1 set = 10 x reverse balloon breaths (inhale for three, exhale explosively for one)
If you really want to see a difference, you need to treat your Kegel exercises like any other fitness routine. A minimum of 5 minutes, three times a day – or as many times as you can remember – is what we should be aiming for. If it’s easier for you to fit in two lots of 10 minutes, as soon as you wake up and before bed for example, then by all means go for that! If all you can manage is 15 minutes once a day while you apply your morning make-up or during your lunch break, then that’s still great too! It’s about finding a sustainable daily routine for you which will eventually become as natural as brushing your teeth!
You wouldn’t do the exact same thing at the gym every time you go, right? (Right?) So, why would you do the same Kegel exercises every single time? Just as important as consistency is variety. Instead of doing the same exercise for the same interval every few days, mix it up and try new patterns of contracting and releasing and adding in exercises that work several muscle groups. It’ll help keep things ~interesting~, too.
How long does it take to see results from Kegel training?
It takes time for exercise to make muscles stronger and as with any training, increased time and effort will mean results more quickly. Using weighted Kegel balls will also speed up your progress. Using Ami balls, you should start feeling results after 1 to 3 weeks of regular use (or even the day after if you’ve had a particularly strenuous session!)

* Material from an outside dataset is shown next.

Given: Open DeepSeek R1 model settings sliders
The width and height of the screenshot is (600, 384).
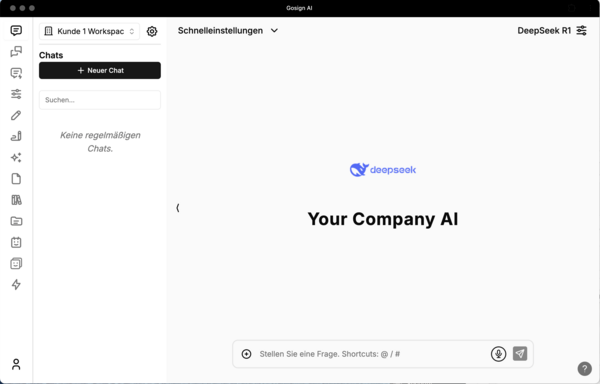Looking at the screenshot, I should [x=582, y=31].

If you already have symptoms for incontinence, you should start to feel better and have fewer symptoms after 4 to 6 weeks of regular Kegel training.
You will need to exercise regularly for at least 3 months before the muscles gain their full strength. Again, using weighted Kegel Balls should speed up this process.
Some things to remember:
Once you learn how to do them, do not practice Kegel exercises at the same time you are urinating. Doing the exercises while you are urinating can weaken your pelvic floor muscles over time or cause damage to bladder and kidneys.
In women, doing Kegel exercises incorrectly or with too much force may cause vaginal muscles to tighten too much. This can cause pain during sexual intercourse. Listen to your body and don’t do more than what feels comfortable for you.
It may take 3 to 6 months for your incontinence to lessen once you start doing these exercises.
You should find them easy and relaxing. If you get back pain or stomach pain after you exercise, you are probably trying too hard and using your stomach muscles. If you experience headaches, then you are also tensing your chest muscles and probably holding your breath.
When to Call the Doctor
Call your health care provider if you are not sure you are doing Kegel exercises the right way. Your provider can check to see if you are doing them correctly. You may be referred to a physical therapist who specializes in pelvic floor exercises.